● What to do
The answer should consist of each line below that contains the word "video".

##### Information

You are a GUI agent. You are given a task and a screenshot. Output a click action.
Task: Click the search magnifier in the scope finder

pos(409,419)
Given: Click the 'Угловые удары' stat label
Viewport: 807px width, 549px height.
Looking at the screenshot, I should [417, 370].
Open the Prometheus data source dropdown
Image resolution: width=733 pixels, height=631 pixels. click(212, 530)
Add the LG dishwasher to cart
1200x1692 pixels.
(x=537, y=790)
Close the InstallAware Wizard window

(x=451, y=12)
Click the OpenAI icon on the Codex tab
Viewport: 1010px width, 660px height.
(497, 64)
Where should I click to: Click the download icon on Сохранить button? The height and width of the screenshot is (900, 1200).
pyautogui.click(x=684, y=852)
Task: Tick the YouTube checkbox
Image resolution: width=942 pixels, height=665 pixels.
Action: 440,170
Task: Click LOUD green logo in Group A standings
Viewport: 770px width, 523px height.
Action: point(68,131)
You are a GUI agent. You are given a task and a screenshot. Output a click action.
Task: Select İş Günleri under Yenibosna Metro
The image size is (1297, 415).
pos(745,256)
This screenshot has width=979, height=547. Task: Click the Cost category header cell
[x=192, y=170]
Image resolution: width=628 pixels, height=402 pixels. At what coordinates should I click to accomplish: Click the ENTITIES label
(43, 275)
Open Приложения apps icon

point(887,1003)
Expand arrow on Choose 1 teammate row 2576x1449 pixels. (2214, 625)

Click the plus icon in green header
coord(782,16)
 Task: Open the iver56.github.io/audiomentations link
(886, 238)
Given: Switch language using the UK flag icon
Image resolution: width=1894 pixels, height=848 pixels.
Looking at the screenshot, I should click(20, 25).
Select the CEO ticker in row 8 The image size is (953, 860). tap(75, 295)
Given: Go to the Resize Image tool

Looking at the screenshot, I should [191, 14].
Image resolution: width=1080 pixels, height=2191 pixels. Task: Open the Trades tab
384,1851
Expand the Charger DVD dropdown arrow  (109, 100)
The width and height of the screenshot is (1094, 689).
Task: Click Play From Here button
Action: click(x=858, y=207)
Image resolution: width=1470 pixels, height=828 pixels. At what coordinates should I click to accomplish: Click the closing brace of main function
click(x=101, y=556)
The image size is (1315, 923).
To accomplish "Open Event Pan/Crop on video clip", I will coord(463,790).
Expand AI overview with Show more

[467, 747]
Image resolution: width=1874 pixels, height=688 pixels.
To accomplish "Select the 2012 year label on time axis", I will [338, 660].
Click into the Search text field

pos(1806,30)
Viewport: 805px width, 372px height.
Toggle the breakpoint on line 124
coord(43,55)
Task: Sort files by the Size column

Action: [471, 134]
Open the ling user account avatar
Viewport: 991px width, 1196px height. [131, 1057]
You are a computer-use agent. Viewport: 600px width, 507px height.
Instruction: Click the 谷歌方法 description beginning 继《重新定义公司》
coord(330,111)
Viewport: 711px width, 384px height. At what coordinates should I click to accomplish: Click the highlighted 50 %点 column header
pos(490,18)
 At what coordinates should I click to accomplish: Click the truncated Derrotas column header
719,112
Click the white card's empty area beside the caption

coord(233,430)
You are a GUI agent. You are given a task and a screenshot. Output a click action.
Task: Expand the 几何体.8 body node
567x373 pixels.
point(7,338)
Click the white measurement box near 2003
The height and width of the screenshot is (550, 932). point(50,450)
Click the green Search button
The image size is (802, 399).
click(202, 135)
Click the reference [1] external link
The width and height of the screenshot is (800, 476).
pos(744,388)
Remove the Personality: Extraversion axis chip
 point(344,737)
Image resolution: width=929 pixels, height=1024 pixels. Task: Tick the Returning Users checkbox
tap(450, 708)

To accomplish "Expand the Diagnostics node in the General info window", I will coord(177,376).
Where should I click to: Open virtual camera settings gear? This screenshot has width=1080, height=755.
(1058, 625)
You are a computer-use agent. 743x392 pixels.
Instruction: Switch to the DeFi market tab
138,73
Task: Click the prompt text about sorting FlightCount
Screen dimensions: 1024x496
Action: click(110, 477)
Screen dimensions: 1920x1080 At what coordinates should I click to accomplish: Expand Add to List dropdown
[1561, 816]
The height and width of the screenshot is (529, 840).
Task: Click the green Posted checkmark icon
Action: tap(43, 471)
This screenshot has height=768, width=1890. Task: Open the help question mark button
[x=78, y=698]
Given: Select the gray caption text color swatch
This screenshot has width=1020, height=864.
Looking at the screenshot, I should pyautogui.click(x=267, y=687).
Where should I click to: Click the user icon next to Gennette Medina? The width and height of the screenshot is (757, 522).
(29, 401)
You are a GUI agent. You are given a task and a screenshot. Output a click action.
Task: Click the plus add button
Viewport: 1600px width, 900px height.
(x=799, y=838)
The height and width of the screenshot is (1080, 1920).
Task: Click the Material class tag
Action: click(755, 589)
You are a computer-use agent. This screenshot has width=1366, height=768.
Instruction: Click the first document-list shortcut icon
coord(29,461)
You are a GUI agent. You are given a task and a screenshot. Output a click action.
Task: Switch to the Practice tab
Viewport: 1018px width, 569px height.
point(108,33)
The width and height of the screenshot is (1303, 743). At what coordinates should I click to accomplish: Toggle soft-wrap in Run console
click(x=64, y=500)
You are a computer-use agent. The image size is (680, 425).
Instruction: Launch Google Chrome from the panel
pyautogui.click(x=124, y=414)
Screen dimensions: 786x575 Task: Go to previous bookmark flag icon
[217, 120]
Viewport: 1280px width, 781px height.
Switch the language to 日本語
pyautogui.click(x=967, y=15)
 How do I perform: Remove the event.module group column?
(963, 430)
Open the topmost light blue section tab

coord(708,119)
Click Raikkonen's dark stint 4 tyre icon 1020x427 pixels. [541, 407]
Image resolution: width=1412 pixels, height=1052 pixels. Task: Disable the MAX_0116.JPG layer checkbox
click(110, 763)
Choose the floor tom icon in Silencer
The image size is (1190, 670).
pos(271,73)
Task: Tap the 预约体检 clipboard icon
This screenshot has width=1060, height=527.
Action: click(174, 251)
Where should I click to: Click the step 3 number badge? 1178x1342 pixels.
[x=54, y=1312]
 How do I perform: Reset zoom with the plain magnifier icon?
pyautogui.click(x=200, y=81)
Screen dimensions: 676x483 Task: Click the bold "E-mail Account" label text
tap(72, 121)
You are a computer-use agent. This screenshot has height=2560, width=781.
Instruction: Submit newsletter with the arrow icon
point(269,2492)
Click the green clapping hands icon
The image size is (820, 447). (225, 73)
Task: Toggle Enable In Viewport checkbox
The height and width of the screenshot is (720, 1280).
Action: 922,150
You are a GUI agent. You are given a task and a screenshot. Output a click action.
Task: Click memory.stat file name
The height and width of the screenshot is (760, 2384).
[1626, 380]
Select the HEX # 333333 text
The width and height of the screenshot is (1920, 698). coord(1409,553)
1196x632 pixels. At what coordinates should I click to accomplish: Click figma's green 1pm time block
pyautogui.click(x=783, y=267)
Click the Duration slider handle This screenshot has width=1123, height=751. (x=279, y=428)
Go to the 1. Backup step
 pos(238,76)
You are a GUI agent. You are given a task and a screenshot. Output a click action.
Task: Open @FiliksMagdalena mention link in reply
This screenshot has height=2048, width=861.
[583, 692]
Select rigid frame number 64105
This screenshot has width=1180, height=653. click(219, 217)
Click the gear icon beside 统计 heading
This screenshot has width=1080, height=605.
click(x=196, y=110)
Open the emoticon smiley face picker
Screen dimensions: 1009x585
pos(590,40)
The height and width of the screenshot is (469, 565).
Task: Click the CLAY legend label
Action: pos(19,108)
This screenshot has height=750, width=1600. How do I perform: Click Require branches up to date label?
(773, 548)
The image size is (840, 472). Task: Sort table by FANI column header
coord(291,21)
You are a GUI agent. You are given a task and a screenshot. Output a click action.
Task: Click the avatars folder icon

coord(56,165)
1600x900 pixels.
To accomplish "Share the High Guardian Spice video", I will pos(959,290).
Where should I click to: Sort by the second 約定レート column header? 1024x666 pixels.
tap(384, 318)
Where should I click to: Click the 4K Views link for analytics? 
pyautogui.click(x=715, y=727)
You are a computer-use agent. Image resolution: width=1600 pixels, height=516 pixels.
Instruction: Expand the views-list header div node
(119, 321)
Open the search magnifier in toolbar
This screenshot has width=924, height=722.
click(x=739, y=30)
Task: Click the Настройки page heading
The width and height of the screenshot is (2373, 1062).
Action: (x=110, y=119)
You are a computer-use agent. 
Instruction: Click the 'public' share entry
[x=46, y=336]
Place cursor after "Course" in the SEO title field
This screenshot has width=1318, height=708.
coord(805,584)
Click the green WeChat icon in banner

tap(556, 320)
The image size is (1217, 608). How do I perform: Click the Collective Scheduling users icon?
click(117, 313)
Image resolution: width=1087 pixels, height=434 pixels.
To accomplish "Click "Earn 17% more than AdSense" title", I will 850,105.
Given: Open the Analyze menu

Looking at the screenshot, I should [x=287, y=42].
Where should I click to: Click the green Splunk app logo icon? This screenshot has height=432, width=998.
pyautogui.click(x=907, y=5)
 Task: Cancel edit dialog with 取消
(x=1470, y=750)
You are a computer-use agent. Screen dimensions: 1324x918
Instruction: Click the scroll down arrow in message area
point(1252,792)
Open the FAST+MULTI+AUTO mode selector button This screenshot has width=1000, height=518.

##########

● Answer section
To accomplish "Open Event Pan/Crop on video clip", I will coord(463,790).
To accomplish "Share the High Guardian Spice video", I will pos(959,290).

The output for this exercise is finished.